A store like Costco probably would not do so well in Japan; you’d have trouble getting home with just one 24-pack of paper towel rolls.

A fellow from the UK once came to Wisconsin for some post-doctoral work. At one point he and some friens rented a Cadillac and drove to Utah. He said that after driving all that distance he finally appreciated why Americans like big-ass cars like that. Indeed, even if you’re not taking a cross-country trip, the typical American spends a lot of time in his/her car just commuting: comfort becomes much more imporant than if you only use your car once every week or two for a special errand.

For some people that live in urban areas in the US with no cars it is like this.

I had to do this for a while in DC. It was terrible. I hate going to the grocery store. Having to go practically every day and carry my stuff back by hand like a mule was a nightmare.

It was only a few weeks but I swore I would never again live in an area that I could not have a car.

I did it one Chicago winter. Never again. It was only 4 or 5 blocks each way but it was through unplowed streets and alleys. I ate a shit load of delivery that winter to the point that on Tuesdays I’d call the pizza place and they already knew the order and the address. When your pizza guy says “What happened to you last week, no call?” you know you need to get out more.

I believe that except what’s up with sweet butter? I just checked the ingredients on the butter in my fridge and it said “cream, salt.” Where would the sweetness come from?

Our cows are addicted to Pixie-stix.

This is probably much more prevalent in suburban areas than cities; being from NYc and now living in suburban NJ, I realize that there’s often no other way to get home. It’s not easy to get a cab late at night.

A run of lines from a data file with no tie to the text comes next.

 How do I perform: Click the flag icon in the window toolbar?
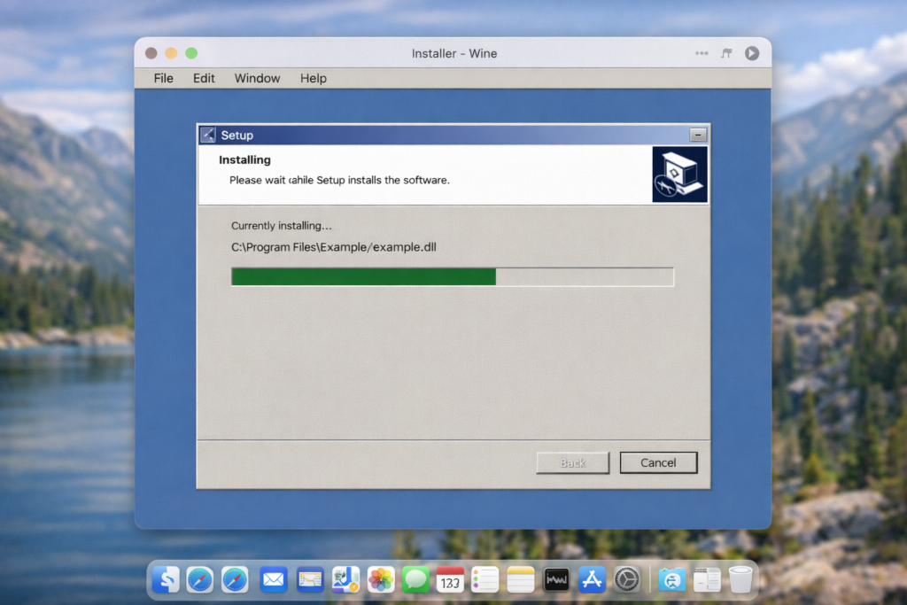(x=725, y=53)
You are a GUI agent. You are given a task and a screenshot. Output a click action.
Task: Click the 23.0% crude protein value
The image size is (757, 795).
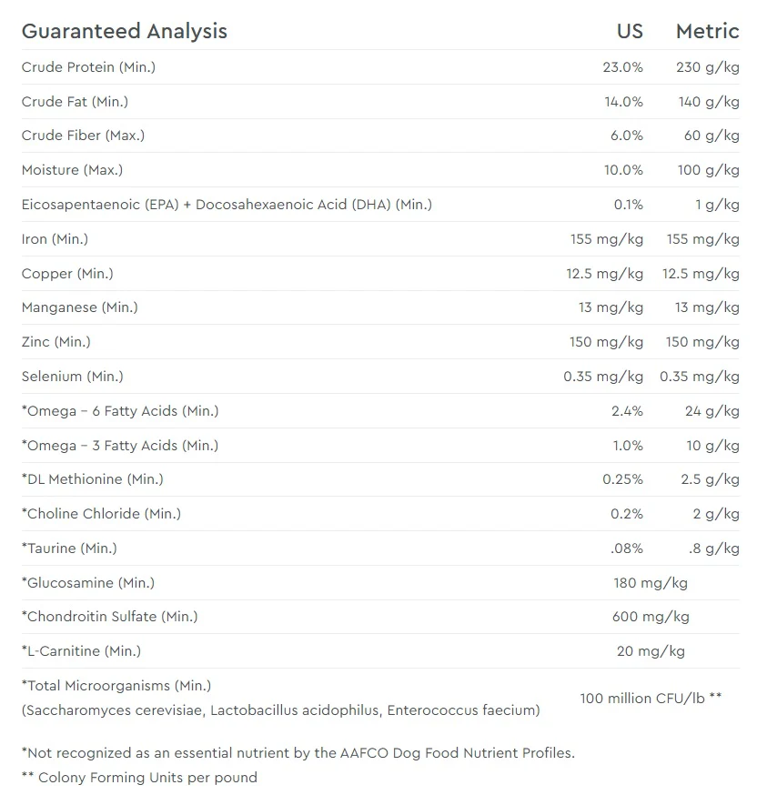pyautogui.click(x=622, y=67)
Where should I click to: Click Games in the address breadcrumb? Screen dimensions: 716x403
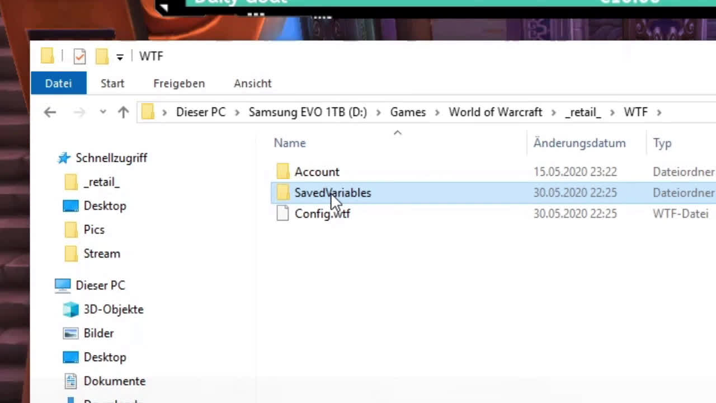tap(408, 113)
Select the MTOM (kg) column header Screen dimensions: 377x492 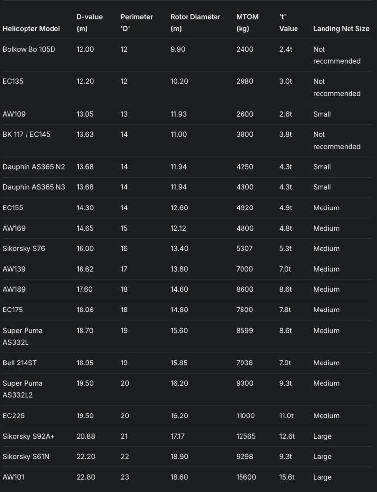click(247, 23)
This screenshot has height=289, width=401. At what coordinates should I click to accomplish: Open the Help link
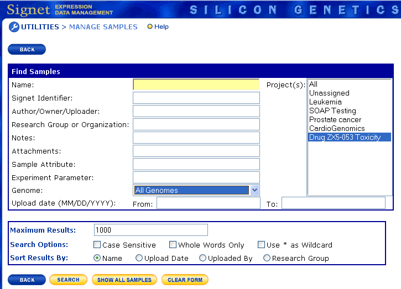[x=162, y=27]
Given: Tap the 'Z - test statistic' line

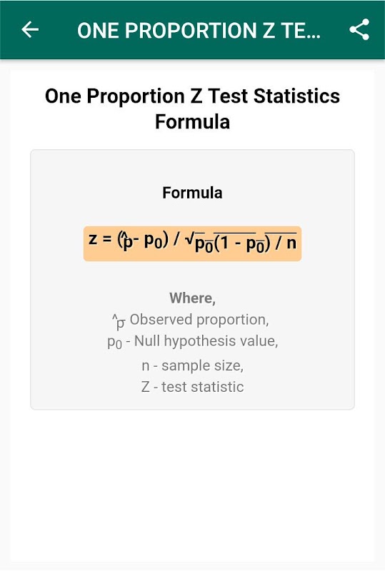Looking at the screenshot, I should coord(193,387).
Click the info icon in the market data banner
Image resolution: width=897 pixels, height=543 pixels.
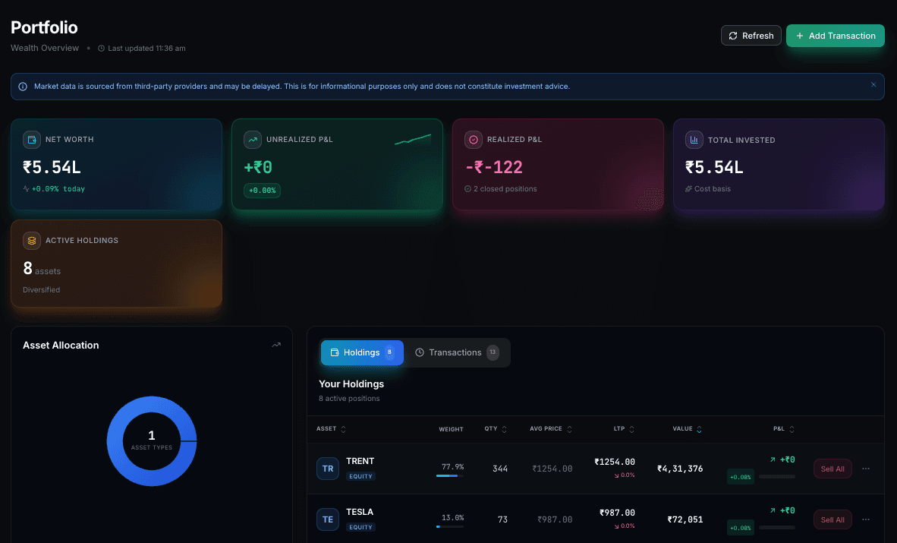point(22,86)
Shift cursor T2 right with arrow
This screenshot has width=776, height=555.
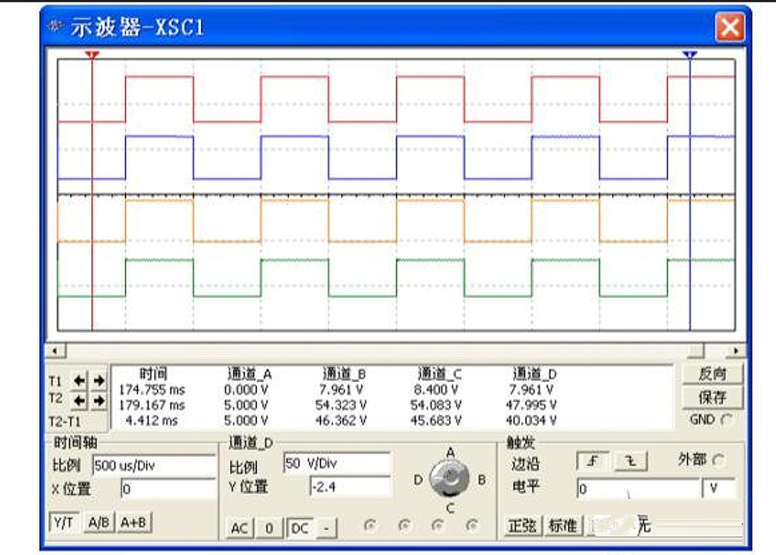98,401
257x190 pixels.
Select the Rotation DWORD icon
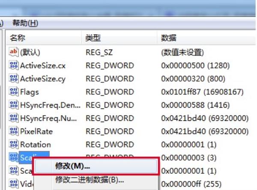(14, 144)
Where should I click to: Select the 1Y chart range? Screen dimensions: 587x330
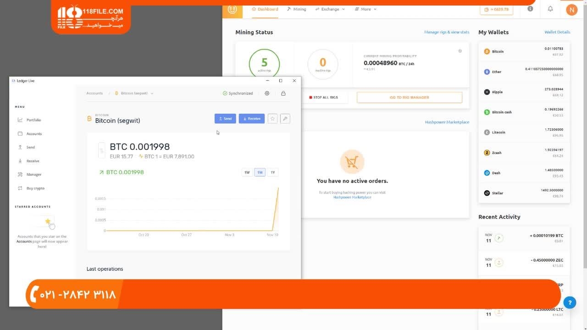pyautogui.click(x=272, y=172)
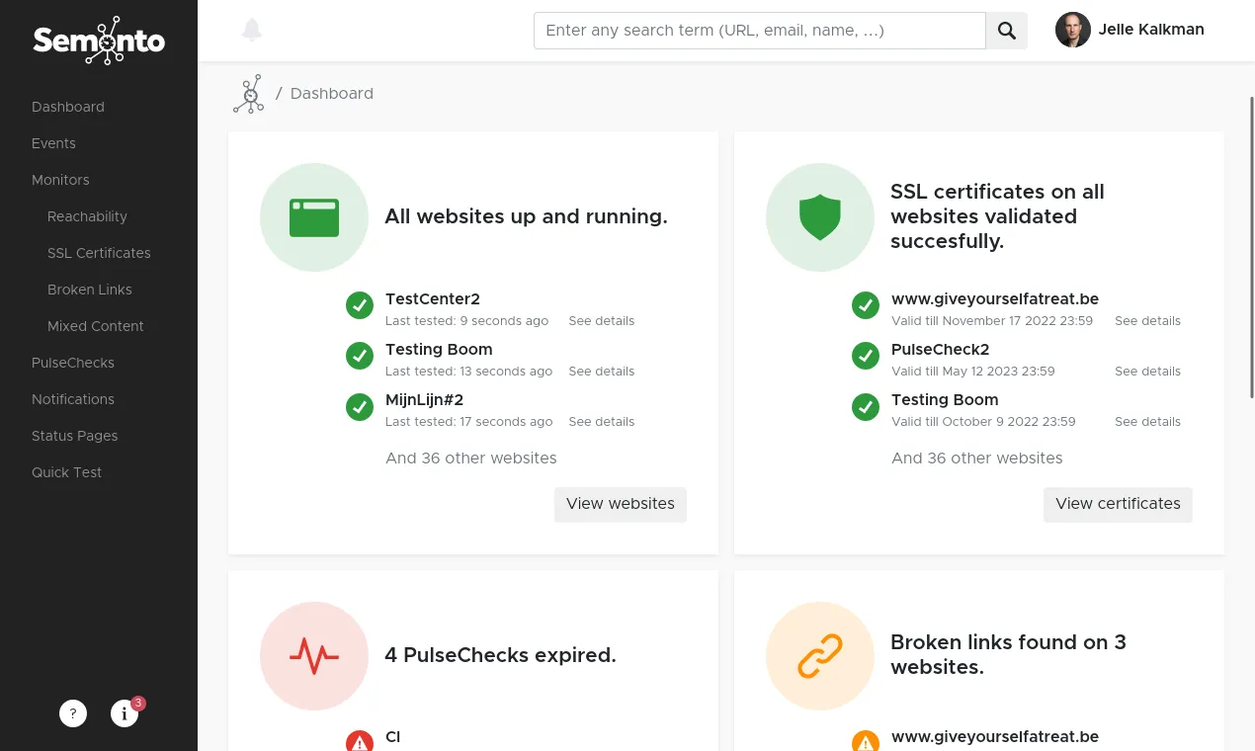The image size is (1255, 751).
Task: Click the green shield icon on SSL card
Action: point(819,216)
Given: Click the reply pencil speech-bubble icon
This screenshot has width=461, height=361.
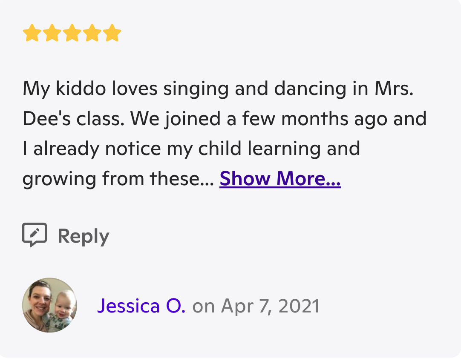Looking at the screenshot, I should pos(34,235).
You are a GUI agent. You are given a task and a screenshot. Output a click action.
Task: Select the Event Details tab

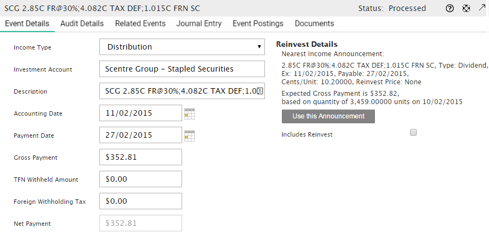26,24
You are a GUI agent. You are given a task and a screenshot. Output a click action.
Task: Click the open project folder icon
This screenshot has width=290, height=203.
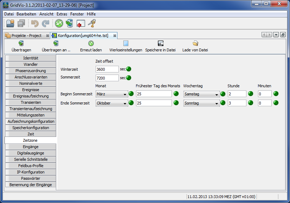coord(10,24)

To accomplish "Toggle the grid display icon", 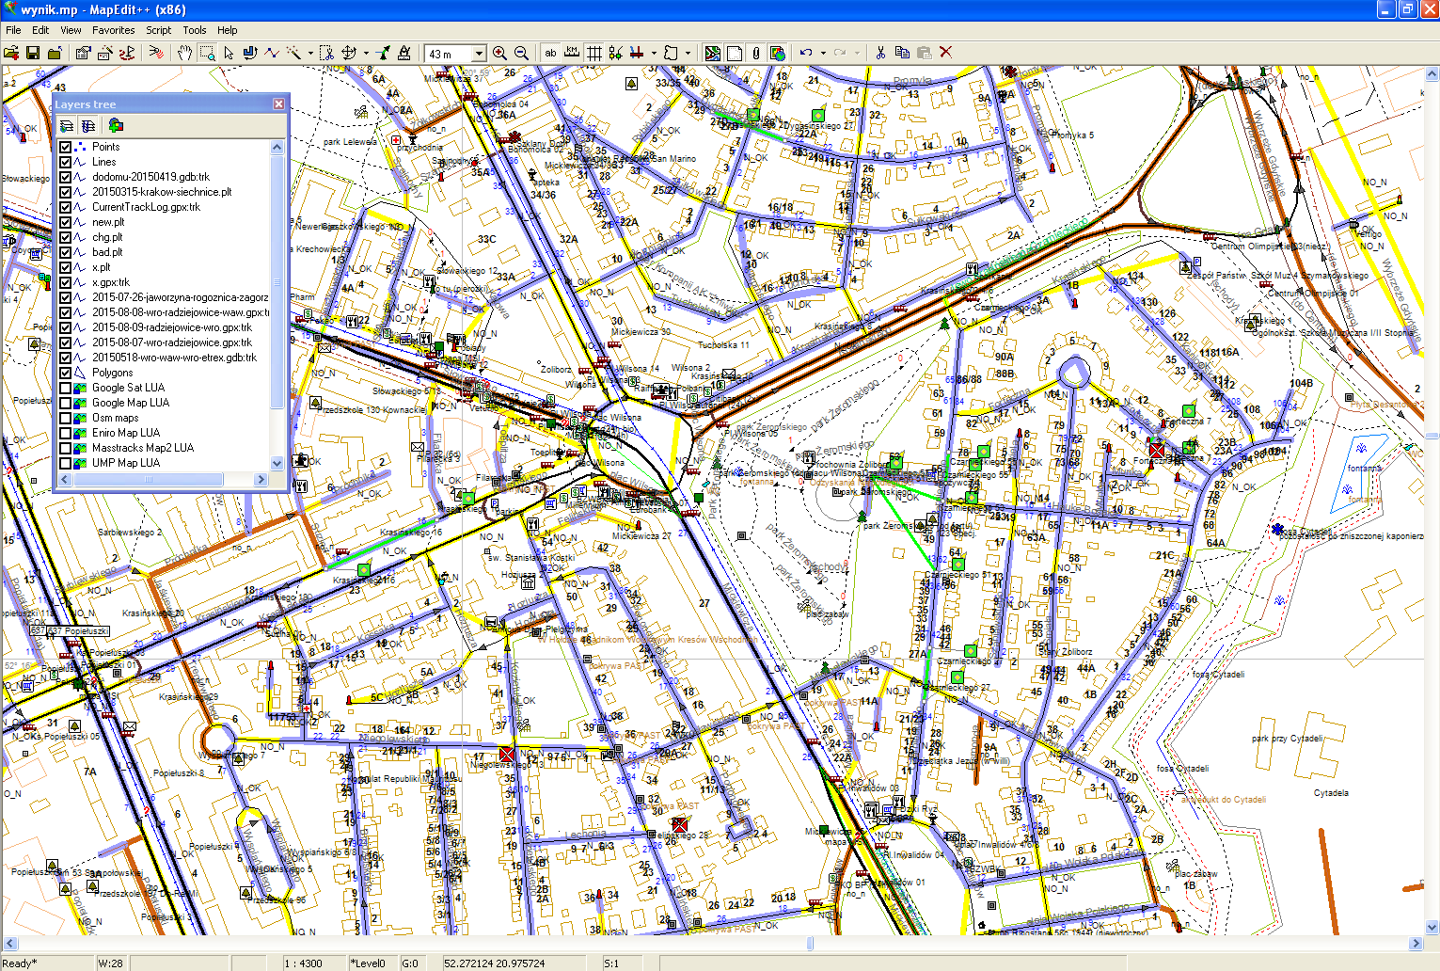I will [594, 53].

This is probably taken from the concept of the “White Dominions”, which was a term that distinguished Canada, Newfoundland, Australia, New Zealand, and the like from places like India.

The term has fallen out of favour (as is the term “dominion” itself), but you could see how someone learning some British colonial history could learn the concept, and then misconstrue “dominion” as meaning only that.

Here you make w/ the funny-haha, but seriously they have been fed candy.

I had to hold back on commenting when I went to Virginia and a bar owner mentioned his place had history because it was older than JFK, I’ve got underpants older than that.